Broderick’s career was primarily in academia; he was associate professor of family development at the University of Georgia for four years and then a professor of family relationships at Pennsylvania State University for eleven years. He then was a professor at the University of Southern California where he taught and headed the marriage and family therapy program. He was also a relationship counselor. He chaired the department of sociology from 1989 to 1991.
He also assisted colleges and school districts in North and South America, Europe, and Australia to development of family-life and sex-education programs. He was a guest on many radio and television talk shows such as The Tonight Show Starring Johnny Carson. He authored books for scholarly and general audiences and his views and findings on courtship, marriage, and human sexuality were featured in such publications as Time, Life, Newsweek, The New York Times, and The Wall Street Journal. His college text Marriage and the Family was widely used for many years.
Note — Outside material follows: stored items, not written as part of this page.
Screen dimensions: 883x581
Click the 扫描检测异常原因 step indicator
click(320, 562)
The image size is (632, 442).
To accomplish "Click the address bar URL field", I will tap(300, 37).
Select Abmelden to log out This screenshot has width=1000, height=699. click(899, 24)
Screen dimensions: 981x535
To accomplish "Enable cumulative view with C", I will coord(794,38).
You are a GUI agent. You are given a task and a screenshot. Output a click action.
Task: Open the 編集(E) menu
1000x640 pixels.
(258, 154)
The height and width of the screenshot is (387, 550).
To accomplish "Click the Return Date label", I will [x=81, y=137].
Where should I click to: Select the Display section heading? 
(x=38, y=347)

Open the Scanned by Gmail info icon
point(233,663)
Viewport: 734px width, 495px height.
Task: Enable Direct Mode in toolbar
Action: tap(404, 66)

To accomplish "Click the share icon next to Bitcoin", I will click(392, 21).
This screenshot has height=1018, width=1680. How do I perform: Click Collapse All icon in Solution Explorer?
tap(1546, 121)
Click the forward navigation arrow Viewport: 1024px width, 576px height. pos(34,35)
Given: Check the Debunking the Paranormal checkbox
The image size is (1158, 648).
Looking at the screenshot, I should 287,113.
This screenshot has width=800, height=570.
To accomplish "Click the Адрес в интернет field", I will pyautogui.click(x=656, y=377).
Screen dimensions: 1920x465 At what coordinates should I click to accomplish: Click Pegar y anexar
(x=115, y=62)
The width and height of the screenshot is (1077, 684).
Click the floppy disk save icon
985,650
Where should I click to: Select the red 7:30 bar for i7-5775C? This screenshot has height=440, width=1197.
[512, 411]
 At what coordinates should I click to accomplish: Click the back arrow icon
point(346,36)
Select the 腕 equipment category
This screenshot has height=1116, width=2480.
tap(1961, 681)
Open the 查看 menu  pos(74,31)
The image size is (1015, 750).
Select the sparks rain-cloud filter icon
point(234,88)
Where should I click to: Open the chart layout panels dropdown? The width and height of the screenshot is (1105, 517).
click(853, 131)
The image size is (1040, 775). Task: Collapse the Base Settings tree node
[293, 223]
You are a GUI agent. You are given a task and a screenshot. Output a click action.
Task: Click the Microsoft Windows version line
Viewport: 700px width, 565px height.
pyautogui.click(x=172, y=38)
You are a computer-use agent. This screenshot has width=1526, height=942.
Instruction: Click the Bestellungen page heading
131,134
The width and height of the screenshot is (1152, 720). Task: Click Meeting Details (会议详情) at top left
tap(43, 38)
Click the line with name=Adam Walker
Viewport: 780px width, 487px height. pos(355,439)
He also wrote books geared toward members of The Church of Jesus Christ of Latter-day Saints, of which he was a member. His titles include One Flesh, One Heart: Putting Celestial Love into Your Temple Marriage; Couples: How to Confront Problems and Maintain Loving Relationships; The Uses of Adversity; and My Parents Married on a Dare: And Other Favorite Essays on Life, to name a few.
He served in several professional associations, such as the American Sociological Association, the American Association of Marriage and Family Therapists, the American College of Sexology, to name a few. He was president of the Association of Mormon Counselors and Psychotherapists from 1982 to 1983. He was honored with the Distinguished Service Award from the National Council on Family Relations in 1989.
Broderick and his wife, Kathleen, were the parents of eight children. He succumbed to cancer on July 27, 1999.